UC Davis Health Clinical Studies

A Registry Study for Pediatric Patients With Antiphospholipid Syndrome (the immune system wrongly attacks normal blood proteins)

This research study will take a look at Antiphospholipid Syndrome in order to learn how to better diagnose and control it.

This is a research study. Research studies only include people who choose to take part. You are being invited to join a research study because you have an auto immune / immunologic disease. You are being asked to take part in this study because you were seen at the Pediatric Nephrology Clinic at UC Davis Medical Center for a condition called Antiphospholid Syndrome. This condition may be caused by different diseases. We hope to learn more about how these diseases and conditions present. We hope to prepare you, your doctor, and others to better diagnose and control it. You will NOT receive any drug as part of this study, other than the ones that your health care provider feels are necessary as part of your routine care.

Any, age 0 to 18 years old

An Observational Study: 5-year Long-Term Study of Patients Undergoing Therapy for Inflammatory Bowel Disease

Researchers are collecting information on patients with inflammatory bowel disease (IBD). Help us learn how to better treat and manage it!

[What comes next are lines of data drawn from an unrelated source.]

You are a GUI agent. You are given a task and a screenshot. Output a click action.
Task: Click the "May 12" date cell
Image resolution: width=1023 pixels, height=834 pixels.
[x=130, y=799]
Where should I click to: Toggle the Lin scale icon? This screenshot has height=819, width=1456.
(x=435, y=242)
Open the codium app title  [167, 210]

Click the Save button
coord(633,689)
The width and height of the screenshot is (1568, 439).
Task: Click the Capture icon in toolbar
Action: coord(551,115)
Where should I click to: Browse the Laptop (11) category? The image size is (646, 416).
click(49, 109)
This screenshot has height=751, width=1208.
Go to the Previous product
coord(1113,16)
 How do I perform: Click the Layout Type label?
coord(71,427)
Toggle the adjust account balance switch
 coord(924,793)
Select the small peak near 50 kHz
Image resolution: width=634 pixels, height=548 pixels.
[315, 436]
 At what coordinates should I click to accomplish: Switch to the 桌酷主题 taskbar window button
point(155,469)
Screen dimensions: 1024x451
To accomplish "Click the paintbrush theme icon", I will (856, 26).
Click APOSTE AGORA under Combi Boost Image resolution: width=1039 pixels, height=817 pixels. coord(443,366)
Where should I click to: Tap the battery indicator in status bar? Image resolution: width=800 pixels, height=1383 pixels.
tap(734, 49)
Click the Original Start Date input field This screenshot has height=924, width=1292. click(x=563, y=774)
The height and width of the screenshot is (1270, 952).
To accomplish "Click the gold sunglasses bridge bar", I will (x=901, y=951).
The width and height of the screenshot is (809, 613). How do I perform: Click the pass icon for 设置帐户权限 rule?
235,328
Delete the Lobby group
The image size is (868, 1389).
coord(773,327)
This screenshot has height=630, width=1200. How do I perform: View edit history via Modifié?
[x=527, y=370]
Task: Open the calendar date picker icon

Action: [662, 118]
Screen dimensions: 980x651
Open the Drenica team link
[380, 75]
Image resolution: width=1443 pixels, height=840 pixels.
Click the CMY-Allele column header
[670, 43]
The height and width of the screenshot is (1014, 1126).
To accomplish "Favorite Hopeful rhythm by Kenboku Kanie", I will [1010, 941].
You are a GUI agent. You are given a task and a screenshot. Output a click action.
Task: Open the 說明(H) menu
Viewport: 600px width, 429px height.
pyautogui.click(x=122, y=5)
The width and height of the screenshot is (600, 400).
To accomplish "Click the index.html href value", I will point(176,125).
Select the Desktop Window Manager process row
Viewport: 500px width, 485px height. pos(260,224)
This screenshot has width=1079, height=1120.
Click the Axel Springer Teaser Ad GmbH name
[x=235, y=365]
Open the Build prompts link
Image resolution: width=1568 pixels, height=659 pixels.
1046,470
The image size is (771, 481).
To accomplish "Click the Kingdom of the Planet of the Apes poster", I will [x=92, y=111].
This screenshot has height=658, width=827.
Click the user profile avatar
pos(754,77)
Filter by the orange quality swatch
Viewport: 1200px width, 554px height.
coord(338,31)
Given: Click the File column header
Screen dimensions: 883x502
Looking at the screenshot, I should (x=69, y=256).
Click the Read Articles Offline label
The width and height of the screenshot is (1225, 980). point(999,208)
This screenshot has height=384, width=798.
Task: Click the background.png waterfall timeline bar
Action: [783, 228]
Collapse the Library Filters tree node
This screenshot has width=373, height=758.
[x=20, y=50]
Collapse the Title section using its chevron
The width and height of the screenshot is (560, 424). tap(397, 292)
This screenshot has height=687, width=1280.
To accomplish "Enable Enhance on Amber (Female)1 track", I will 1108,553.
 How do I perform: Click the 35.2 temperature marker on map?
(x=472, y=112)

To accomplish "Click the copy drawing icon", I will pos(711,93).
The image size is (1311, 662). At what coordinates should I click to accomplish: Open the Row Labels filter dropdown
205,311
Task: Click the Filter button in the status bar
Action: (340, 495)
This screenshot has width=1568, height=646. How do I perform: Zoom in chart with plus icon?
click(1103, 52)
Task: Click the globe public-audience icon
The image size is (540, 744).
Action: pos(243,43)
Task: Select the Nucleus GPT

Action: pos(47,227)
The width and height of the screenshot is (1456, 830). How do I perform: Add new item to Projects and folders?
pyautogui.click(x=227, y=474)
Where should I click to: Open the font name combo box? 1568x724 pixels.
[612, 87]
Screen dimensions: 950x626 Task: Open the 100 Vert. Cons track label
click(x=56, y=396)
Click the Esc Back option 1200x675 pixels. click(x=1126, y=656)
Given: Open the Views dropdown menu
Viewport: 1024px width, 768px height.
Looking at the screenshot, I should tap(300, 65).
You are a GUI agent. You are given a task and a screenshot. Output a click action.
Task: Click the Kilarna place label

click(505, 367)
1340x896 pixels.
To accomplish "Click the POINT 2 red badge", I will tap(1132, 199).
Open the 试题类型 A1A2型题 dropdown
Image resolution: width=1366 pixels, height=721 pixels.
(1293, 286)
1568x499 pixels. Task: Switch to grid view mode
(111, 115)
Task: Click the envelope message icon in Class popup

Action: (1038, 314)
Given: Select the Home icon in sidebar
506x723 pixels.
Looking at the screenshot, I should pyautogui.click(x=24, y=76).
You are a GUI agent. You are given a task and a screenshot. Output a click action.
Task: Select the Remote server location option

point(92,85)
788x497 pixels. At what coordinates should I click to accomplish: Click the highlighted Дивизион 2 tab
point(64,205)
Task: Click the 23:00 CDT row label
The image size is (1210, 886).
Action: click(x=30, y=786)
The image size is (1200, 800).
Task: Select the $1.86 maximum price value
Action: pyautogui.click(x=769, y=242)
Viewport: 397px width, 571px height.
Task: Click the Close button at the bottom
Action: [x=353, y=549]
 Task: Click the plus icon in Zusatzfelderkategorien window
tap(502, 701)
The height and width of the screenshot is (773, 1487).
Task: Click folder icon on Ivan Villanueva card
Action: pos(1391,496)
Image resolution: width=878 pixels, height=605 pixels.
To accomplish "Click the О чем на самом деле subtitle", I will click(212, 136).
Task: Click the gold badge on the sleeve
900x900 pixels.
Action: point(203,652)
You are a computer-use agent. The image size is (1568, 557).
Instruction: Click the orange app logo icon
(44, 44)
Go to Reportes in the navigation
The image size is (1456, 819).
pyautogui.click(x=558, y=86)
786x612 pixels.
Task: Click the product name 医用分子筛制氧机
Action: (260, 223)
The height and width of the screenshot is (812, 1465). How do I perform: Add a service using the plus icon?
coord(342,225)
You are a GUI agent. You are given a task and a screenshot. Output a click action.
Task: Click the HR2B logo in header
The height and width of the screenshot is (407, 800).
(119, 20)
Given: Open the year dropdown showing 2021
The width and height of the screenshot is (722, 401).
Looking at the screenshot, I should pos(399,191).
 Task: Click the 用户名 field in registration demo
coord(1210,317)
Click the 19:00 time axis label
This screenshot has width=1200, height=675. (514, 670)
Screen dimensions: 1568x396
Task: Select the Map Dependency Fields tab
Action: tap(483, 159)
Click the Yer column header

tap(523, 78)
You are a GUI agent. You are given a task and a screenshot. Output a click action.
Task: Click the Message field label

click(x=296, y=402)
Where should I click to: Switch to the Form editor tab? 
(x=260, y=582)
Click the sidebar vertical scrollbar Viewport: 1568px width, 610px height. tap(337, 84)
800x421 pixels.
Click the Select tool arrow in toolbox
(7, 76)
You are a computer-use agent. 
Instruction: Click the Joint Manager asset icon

You are being asked to be in this research study because you have inflammatory bowel disease (IBD). This includes Crohn’s disease (CD), ulcerative colitis (UC), and Indeterminate Colitis (IBDU). These are chronic inflammatory disorders of the gastrointestinal (GI) tract. The goals of this study are to collect information on patients with IBD. We hope to determine the natural course of the disease and to determine how procedures or treatments may affect IBD and general health. This research study intends to observe any treatment for IBD in a “real life” setting. Researchers will observe how these treatments, lifestyle changes, and counseling work for patients. We will collect information about which treatments are being used and your response to these treatments. We hope this will help researchers better understand how to manage IBD. By doing this study, researchers hope to: • Find out more about patients who have IBD including their age, race/ethnicity, and other medical conditions they may have • Learn more about how often patients with IBD need to go to the hospital or have surgery • Learn about different medications, supplements and other treatments that are being used to manage IBD and how they may affect certain types of patients • Understand the effects of different durations, timing, sequences and medicines for IBD therapy in different groups of patients • Learn more about the different side effects of IBD treatment in the ‘real world’. For example, researchers hope to learn about the number of side effects, how side effects are treated, and the number or type of side effects that may cause patients to stop IBD treatment • Understand the different interactions between therapies used for IBD and other medicines patients may be taking • Better understand how different treatments affect what patients are able to do and how they feel • Learn about the long-term effects of IBD treatment on patients’ health • Create a “Biorepository Specimen Bank” with blood samples

Observational Study
Any, age 2 years or older

A Registry Study: Global Anticoagulant Registry for Venous Thromboembolic Events (blood clot in a vein)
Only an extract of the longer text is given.